---------- Records shown

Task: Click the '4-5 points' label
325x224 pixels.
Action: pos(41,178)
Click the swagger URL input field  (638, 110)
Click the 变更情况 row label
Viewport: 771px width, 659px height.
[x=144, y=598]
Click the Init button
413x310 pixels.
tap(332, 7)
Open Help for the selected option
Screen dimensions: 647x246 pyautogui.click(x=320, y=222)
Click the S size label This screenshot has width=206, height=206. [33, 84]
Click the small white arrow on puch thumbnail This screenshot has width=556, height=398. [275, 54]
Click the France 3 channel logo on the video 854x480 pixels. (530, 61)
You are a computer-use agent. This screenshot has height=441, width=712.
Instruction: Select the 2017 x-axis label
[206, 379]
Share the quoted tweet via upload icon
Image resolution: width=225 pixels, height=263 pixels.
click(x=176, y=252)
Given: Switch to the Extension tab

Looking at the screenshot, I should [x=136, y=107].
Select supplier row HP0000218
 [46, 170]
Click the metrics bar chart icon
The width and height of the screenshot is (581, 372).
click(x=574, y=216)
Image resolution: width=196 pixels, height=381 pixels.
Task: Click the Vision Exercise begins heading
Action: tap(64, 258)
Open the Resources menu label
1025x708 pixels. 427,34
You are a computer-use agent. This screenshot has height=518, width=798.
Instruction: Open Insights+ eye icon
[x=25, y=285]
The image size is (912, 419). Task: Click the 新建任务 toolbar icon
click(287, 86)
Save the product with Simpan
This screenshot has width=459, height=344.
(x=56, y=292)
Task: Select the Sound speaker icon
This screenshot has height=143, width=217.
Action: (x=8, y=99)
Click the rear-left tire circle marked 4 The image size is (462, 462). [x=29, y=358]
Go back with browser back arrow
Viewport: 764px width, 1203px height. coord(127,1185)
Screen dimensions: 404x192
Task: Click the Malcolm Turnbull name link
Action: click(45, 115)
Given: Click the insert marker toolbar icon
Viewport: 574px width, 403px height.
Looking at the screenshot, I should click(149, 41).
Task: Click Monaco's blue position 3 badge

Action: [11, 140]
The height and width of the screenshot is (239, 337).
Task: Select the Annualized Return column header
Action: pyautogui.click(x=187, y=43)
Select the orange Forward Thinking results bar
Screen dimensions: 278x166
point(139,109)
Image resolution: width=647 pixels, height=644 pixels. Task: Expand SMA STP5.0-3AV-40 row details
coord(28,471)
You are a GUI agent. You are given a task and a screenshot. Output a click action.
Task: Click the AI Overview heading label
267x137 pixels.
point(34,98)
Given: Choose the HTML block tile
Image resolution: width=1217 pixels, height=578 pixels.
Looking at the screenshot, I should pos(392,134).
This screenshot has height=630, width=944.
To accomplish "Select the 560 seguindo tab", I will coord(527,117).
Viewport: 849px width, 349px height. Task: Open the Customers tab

--------------------

Task prompt
Report every line in the listing that holds the word "agent".

Exercise answer
You are a computer-use agent. This screenshot has height=441, width=712.
You are a computer-use agent. This screenshot has height=518, width=798.
You are a GUI agent. You are given a task and a screenshot. Output a click action.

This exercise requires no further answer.